> [MATERIAL PROVIDED]

-=-=-

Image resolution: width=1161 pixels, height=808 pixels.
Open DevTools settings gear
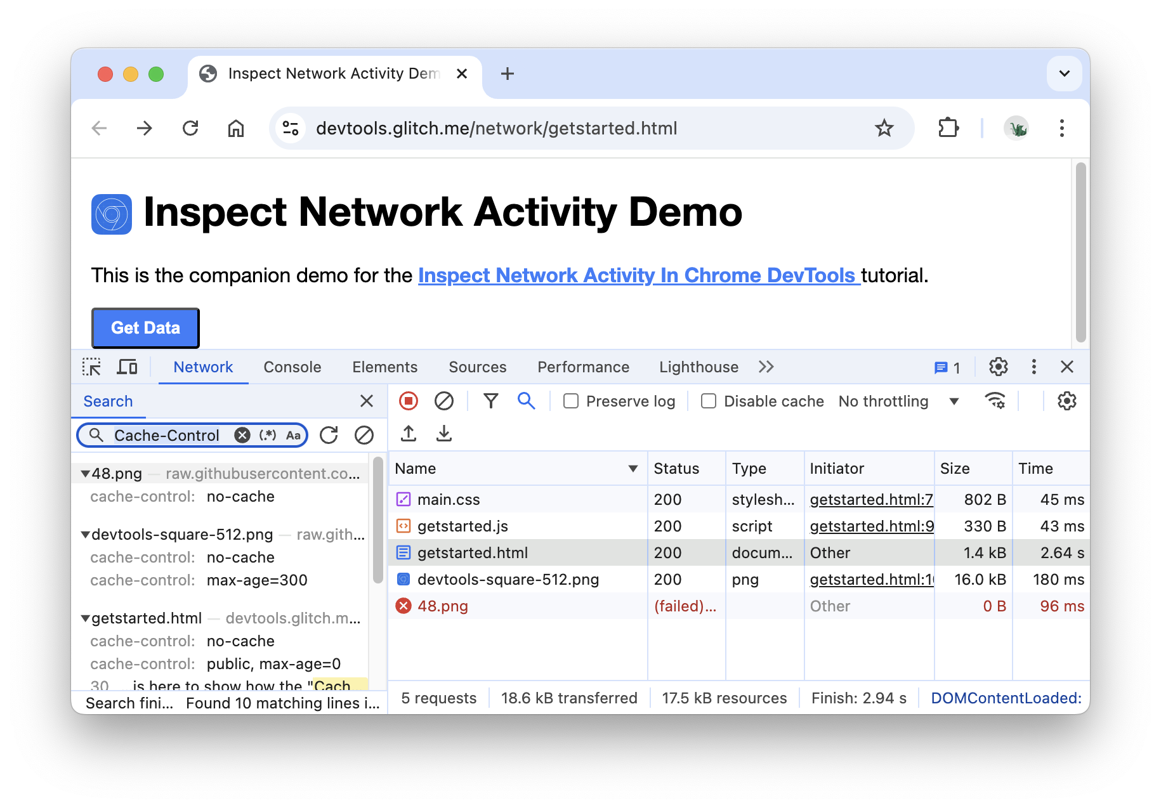coord(998,367)
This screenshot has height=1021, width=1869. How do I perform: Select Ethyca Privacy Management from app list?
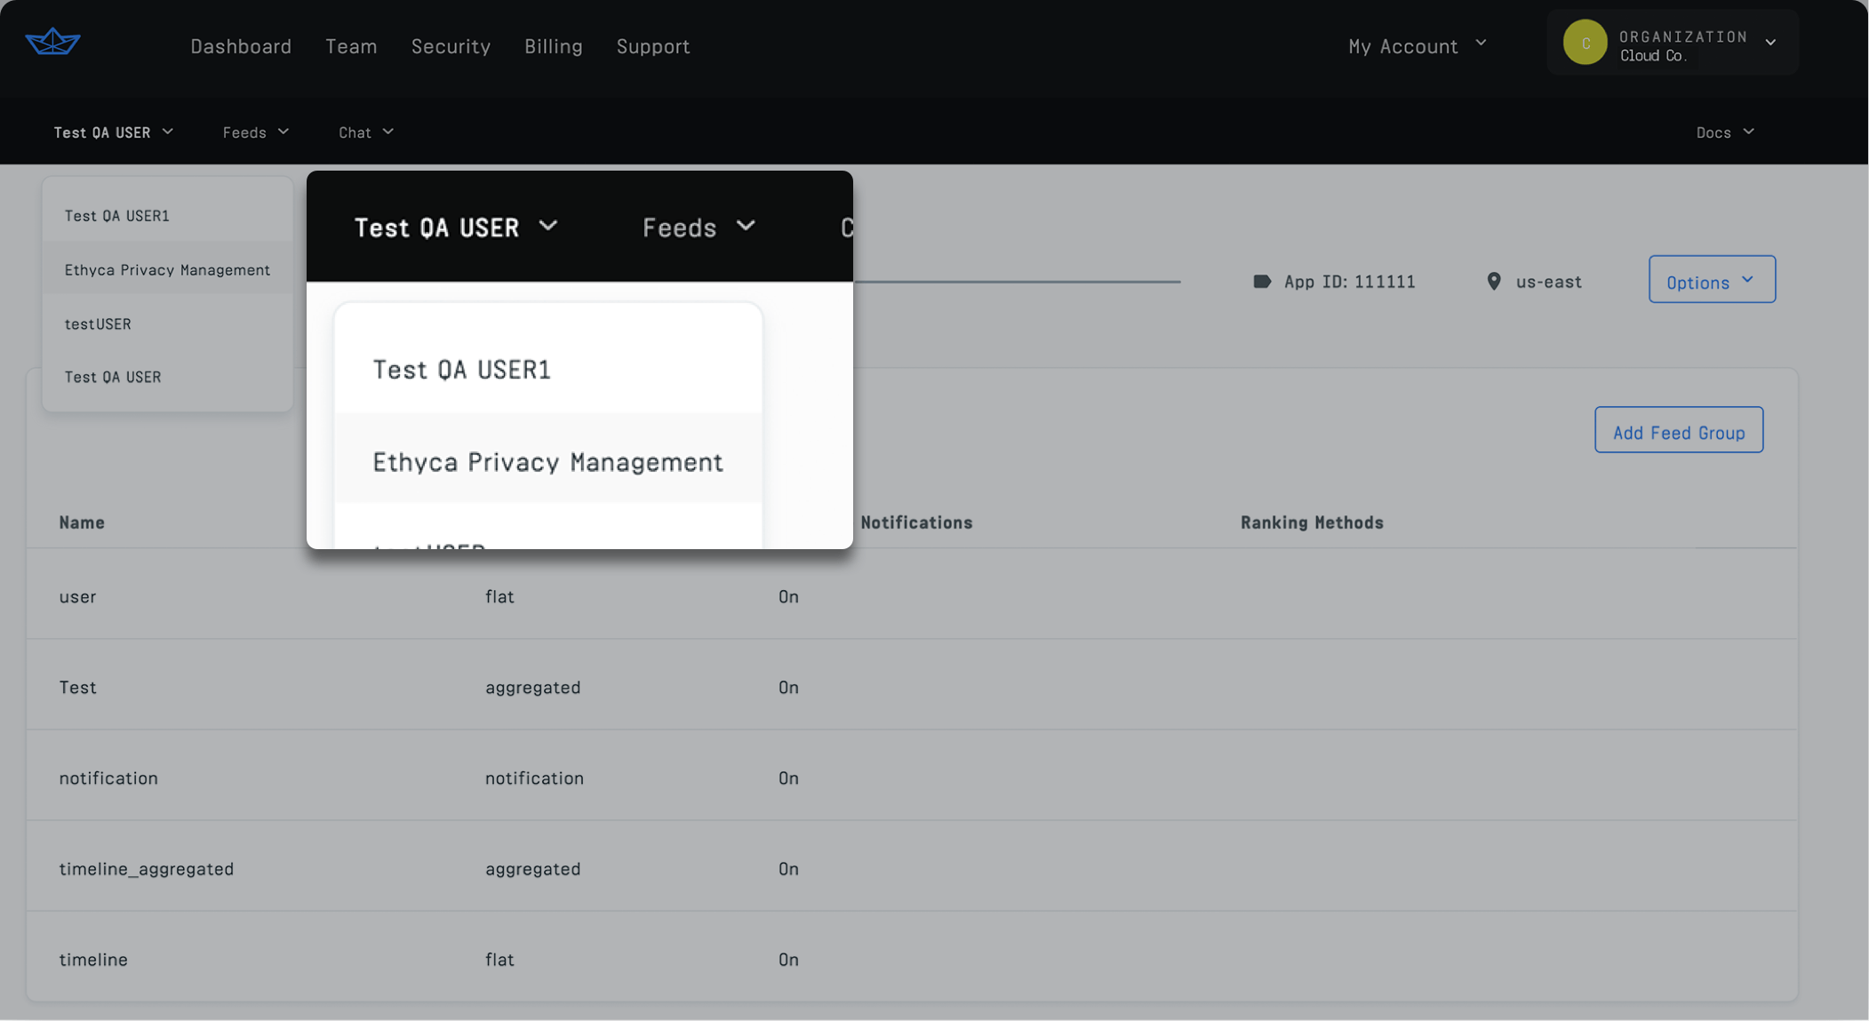click(x=167, y=270)
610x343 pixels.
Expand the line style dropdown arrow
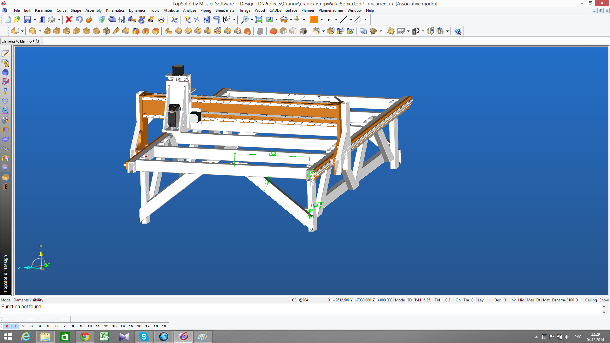pyautogui.click(x=351, y=20)
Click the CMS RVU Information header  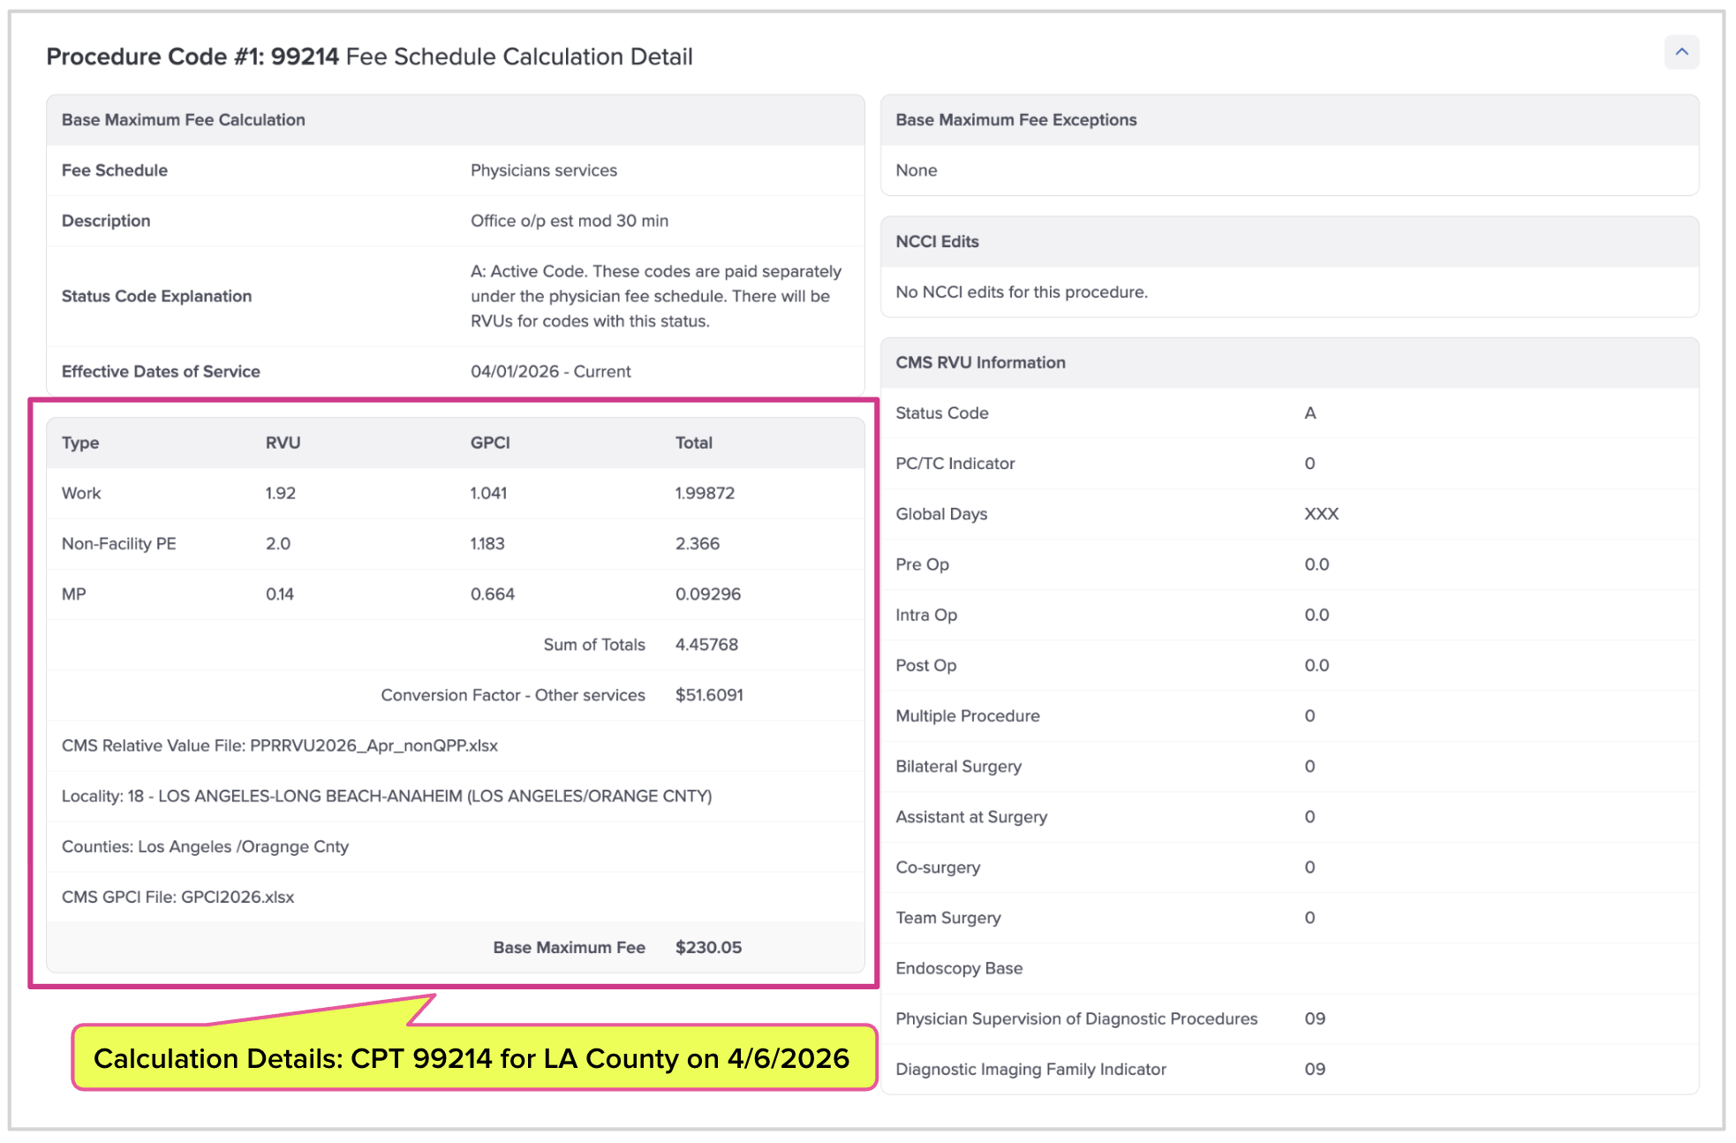980,363
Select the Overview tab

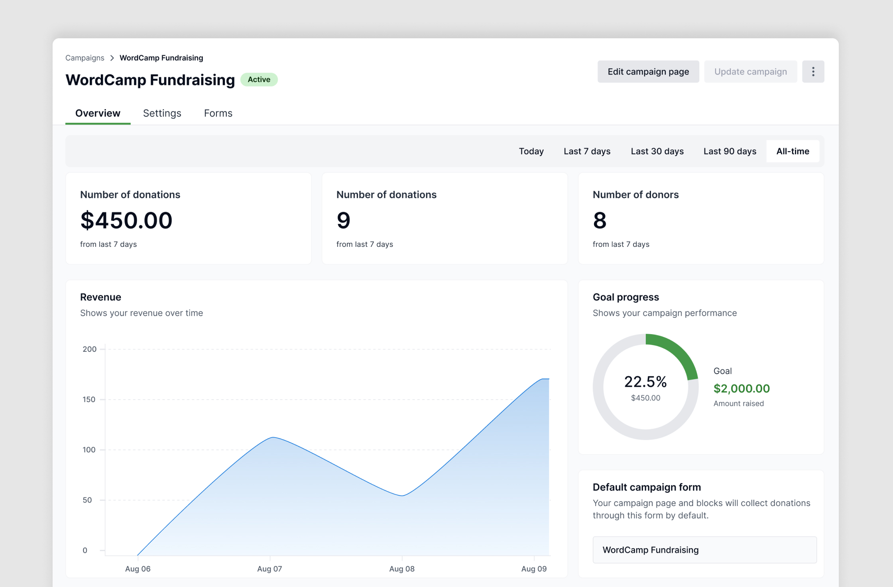click(98, 113)
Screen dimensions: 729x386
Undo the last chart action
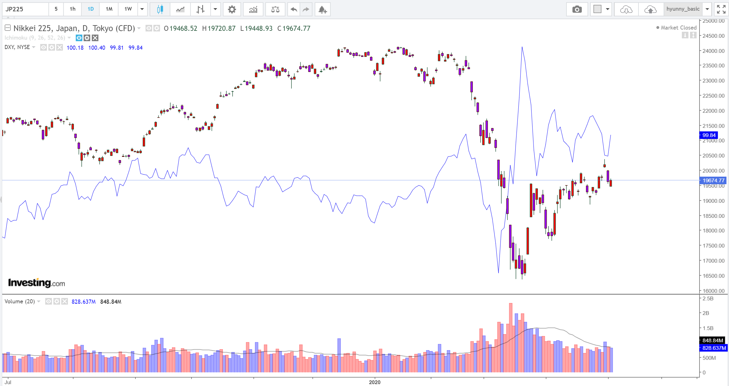click(294, 9)
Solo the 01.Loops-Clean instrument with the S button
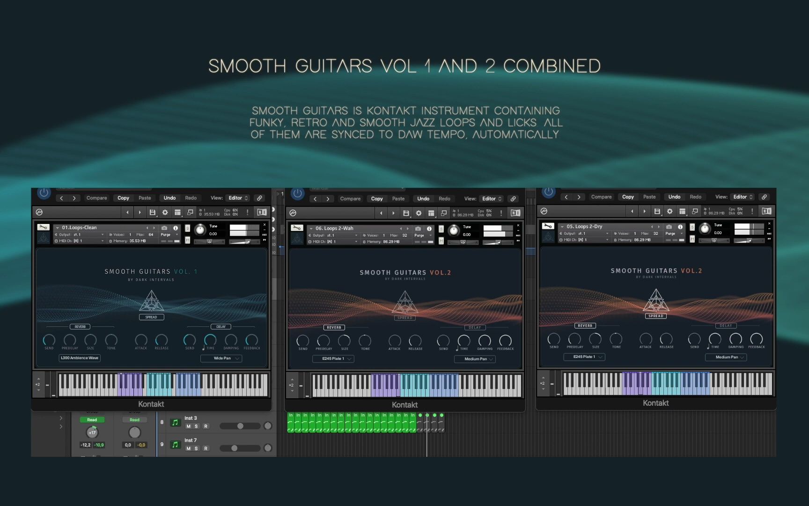The height and width of the screenshot is (506, 809). pyautogui.click(x=188, y=229)
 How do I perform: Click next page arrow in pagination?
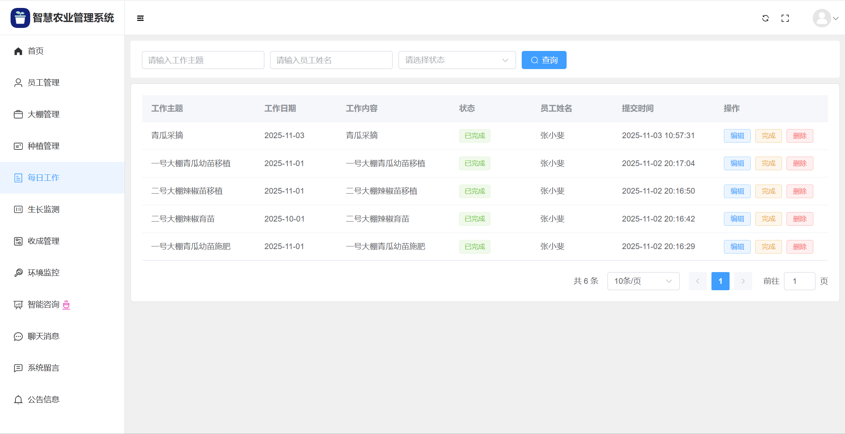[x=743, y=281]
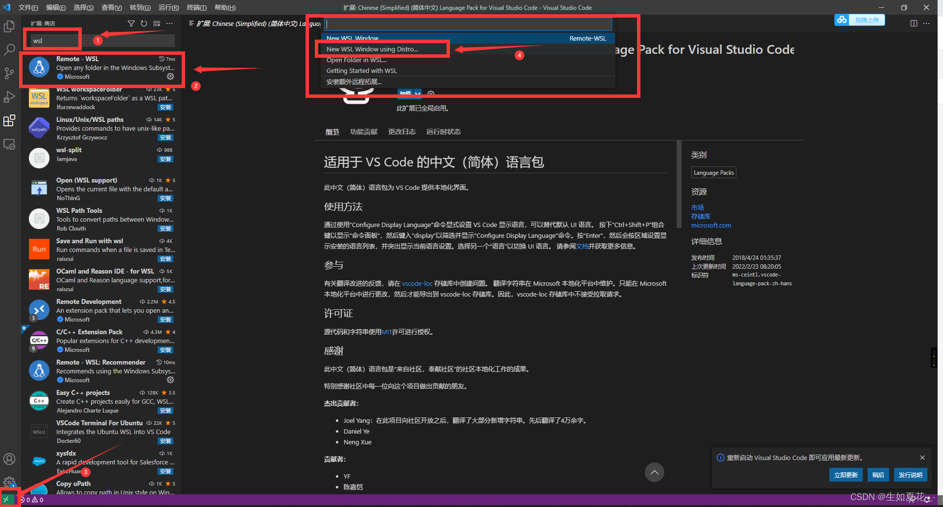Open the manage gear on Remote - WSL extension

tap(170, 76)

-=-=-

> [WHAT TO DO] Would you reproduce, exactly and with nothing added, every line from the beginning of the entries above through the line that contains "610x343 pixels.", both included, leaving out the pictures?

> [TASK SOLUTION]
Image resolution: width=1161 pixels, height=808 pixels.
Open DevTools settings gear
coord(998,367)
This screenshot has height=1021, width=1869. How do I perform: Select Ethyca Privacy Management from app list?
click(x=167, y=270)
610x343 pixels.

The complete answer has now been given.